MIT’s BiDi screen enables gestural control of on-screen objects

Most of current touch screen displays uses capacitive sensing, where the proximity of a finger disrupts the electrical connection between sensors in the screen. A competing approach, which uses embedded optical sensors to track the movement of the user’s fingers, is just now coming to market. The researchers at MIT’s Media Lab went a step further by using such sensors in order to turn displays into giant lensless cameras. Matthew Hirsch, a PhD candidate at the Media Lab who, along with Media Lab professors Ramesh Raskar and Henry Holtzman and visiting researcher Douglas Lanman, developed the new BiDi Screen – a thin, depth-sensing LCD for 3D interaction which uses light fields.

Some experimental systems (such as Microsoft’s Natal) use small cameras embedded in a display to capture information about gestures. But because the cameras are offset from the center of the screen, they don’t work well at short distances, thus they can’t provide a seamless transition needed in close range screen interactions. Cameras set far enough behind the screen can provide that transition, as they do in Microsoft’s SecondLight, but they add to the display’s thickness and require costly hardware to render the screen alternately transparent and opaque.

“The goal with this is to be able to incorporate the gestural display into a thin LCD device” — like a cell phone — “and to be able to do it without wearing gloves or anything like that,” Hirsch says.

The simplest way to explain how the system works, Lanman says, is to imagine that, instead of an LCD, an array of pinholes is placed in front of the sensors. Light passing through each pinhole will strike a small block of sensors, producing a low-resolution image.
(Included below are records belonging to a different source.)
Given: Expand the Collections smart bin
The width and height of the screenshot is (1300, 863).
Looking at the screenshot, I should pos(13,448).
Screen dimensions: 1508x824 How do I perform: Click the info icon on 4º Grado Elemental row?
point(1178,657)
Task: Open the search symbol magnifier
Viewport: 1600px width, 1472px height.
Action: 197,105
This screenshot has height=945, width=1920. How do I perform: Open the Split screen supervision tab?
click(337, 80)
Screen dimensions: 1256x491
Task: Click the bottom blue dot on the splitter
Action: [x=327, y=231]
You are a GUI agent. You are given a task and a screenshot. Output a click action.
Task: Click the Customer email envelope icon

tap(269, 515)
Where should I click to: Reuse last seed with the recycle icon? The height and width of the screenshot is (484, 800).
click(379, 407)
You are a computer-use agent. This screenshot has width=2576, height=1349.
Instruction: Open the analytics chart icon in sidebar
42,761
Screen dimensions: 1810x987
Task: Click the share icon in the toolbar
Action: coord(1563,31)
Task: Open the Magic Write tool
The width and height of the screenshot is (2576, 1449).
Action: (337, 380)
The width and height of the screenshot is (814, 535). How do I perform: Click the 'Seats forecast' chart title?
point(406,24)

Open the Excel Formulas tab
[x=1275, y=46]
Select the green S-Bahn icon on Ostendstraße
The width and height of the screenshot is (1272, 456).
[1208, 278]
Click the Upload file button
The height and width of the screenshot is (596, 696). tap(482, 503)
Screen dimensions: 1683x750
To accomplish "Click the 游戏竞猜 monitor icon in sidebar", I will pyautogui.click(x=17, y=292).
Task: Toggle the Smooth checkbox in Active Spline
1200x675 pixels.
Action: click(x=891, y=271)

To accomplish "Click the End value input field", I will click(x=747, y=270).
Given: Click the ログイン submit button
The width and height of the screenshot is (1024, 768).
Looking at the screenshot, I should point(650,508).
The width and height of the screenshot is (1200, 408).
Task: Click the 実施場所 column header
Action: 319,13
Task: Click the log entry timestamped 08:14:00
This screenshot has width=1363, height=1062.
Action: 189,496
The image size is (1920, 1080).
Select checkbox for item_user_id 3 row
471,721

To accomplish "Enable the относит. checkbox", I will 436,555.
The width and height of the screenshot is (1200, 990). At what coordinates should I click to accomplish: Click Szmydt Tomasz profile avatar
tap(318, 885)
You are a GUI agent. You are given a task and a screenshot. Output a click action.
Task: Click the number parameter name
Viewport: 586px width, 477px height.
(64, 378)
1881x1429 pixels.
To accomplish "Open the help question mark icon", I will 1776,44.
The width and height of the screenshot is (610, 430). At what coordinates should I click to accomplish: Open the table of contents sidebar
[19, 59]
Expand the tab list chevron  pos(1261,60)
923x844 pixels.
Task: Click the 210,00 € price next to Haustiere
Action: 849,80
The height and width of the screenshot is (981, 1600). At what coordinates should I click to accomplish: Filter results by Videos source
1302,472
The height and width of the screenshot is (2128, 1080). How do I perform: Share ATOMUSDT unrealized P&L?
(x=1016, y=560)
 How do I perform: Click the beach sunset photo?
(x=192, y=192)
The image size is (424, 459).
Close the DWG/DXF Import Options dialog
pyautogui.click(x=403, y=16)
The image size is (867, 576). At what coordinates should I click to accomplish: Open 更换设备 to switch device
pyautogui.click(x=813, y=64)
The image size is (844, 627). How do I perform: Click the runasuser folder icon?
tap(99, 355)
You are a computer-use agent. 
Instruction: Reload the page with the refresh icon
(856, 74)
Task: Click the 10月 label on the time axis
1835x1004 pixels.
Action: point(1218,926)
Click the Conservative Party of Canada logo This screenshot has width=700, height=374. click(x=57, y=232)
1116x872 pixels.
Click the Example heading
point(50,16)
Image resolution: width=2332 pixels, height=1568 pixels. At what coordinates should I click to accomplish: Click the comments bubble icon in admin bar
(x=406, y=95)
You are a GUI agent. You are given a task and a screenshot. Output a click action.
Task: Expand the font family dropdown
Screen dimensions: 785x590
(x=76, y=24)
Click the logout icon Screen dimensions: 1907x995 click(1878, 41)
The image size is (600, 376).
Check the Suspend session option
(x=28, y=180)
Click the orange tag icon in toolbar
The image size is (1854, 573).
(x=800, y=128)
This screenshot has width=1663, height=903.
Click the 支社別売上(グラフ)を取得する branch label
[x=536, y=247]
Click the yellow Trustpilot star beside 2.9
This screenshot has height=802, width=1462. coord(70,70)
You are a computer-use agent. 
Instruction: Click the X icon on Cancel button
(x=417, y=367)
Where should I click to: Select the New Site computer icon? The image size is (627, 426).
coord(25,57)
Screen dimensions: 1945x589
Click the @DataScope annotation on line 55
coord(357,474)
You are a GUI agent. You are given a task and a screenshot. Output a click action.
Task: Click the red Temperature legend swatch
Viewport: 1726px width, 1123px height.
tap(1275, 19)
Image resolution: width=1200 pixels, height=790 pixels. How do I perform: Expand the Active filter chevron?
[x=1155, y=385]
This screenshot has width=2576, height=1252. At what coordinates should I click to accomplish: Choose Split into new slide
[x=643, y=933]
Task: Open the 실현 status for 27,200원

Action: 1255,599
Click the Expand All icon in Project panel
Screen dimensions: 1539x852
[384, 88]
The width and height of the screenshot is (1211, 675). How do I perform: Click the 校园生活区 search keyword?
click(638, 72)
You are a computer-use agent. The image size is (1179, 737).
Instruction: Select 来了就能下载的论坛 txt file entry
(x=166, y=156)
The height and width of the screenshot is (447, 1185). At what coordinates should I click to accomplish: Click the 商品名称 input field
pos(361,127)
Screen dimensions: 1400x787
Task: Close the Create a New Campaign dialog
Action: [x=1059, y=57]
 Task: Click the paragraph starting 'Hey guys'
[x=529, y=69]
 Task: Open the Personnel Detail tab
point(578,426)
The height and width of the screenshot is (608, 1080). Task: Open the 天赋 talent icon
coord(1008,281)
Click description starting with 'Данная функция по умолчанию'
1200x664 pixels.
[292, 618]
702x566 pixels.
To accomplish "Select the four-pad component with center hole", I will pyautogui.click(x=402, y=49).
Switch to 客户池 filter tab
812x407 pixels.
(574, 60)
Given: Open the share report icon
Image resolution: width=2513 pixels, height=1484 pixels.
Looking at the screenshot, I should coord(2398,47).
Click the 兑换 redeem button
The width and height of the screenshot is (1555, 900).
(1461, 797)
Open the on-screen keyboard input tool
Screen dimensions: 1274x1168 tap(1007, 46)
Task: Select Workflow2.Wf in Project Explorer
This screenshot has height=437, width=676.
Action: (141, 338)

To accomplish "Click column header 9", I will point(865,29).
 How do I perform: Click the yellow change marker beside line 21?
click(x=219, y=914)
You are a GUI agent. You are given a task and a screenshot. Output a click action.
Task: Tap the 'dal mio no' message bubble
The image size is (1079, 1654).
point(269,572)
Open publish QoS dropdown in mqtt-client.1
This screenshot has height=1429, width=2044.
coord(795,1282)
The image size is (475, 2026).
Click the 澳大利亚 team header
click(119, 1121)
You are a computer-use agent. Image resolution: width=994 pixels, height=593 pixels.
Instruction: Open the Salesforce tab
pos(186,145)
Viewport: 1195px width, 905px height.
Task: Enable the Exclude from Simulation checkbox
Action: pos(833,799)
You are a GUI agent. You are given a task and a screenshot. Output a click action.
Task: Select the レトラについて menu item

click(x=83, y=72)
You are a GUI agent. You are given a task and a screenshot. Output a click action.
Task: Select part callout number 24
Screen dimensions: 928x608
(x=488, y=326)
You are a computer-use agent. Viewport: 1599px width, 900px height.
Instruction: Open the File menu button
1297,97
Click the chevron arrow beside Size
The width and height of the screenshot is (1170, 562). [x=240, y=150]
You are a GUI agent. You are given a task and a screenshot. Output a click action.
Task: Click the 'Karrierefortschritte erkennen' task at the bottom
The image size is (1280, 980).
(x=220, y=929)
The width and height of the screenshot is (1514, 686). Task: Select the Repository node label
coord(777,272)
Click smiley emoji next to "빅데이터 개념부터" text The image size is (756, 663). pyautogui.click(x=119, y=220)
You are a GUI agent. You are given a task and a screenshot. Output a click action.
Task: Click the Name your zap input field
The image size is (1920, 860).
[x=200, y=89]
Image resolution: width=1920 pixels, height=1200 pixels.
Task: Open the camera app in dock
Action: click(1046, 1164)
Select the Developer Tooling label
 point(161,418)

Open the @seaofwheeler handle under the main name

Since each pinhole image is taken from a slightly different position, all the images together provide a good deal of depth information about whatever lies before the screen. An array of liquid crystals could simulate a sheet of pinholes simply by displaying a pattern in which, say, the central pixel in each 19-by-19 block of pixels is white (transparent) while all the others are black.

The problem with pinholes, Lanman explains, is that they allow very little light to reach the sensors, so they require exposure times that are too long to be practical. So the LCD instead displays a pattern in which each 19-by-19 block is subdivided into a regular pattern of black-and-white rectangles of different sizes. Since there are as many white squares as black, the blocks pass much more light.

The 19-by-19 blocks are all adjacent to each other, however, so the images they pass to the sensors overlap in a confusing jumble. But the pattern of black-and-white squares allows the system to computationally disentangle the images, capturing the same depth information that a pinhole array would, but capturing it much more quickly.

The BiDi screen has several benefits over related techniques for imaging the space in front of a display. Chief among them is the ability to capture multiple orthographic images, with a potentially thin device, without blocking the backlight or portions of the display. Besides enabling lighting direction and depth measurements, these multi-view images support the creation of a true mirror, where the subject gazes into her own eyes, or a videoconferencing application in which the participants have direct eye contact, however, the limited resolution of the prototype does not produce imagery competitive with consumer webcams.

The BiDi screen requires separating the light-modulating and light-sensing layers, complicating the display design. In our prototype an additional 2.5 cm was added to the display thickness to allow the placement of the diffuser. In the future a large-format sensor could be accommodated within this distance, however the current prototype uses a pair of cameras placed about 1 m behind the diffuser – significantly increasing the device dimensions. Also, as the LCD is switched between display and capture modes, the proposed design will reduce the native frame rate. Image flicker will result unless the display frame rate remains above the flicker fusion threshold. Lastly, the BiDi screen requires external illumination, either from the room or a light-emitting widget, in order for its capture mode to function. Such external illumination reduces the displayed image contrast. This effect may be mitigated by applying an anti-reflective coating to the surface of the screen.

The Media Lab system requires an array of liquid crystals, as in an ordinary LCD display, with an array of optical sensors right behind it. The liquid crystals serve, in a sense, as a lens, displaying a black-and-white pattern that lets light through to the sensors. But that pattern alternates so rapidly with whatever the LCD is otherwise displaying that the viewer never notices it.

LCDs with built-in optical sensors are so new that the Media Lab researchers haven’t been able to procure any yet, but they mocked up a display in the lab to test their approach. Like some existing touch screen systems, the mockup uses a camera some distance from the screen to record the images that pass through the blocks of black-and-white squares. In experiments in the lab, the researchers showed that they could manipulate on-screen objects using hand gestures and move seamlessly between gestural control and ordinary touch screen interactions.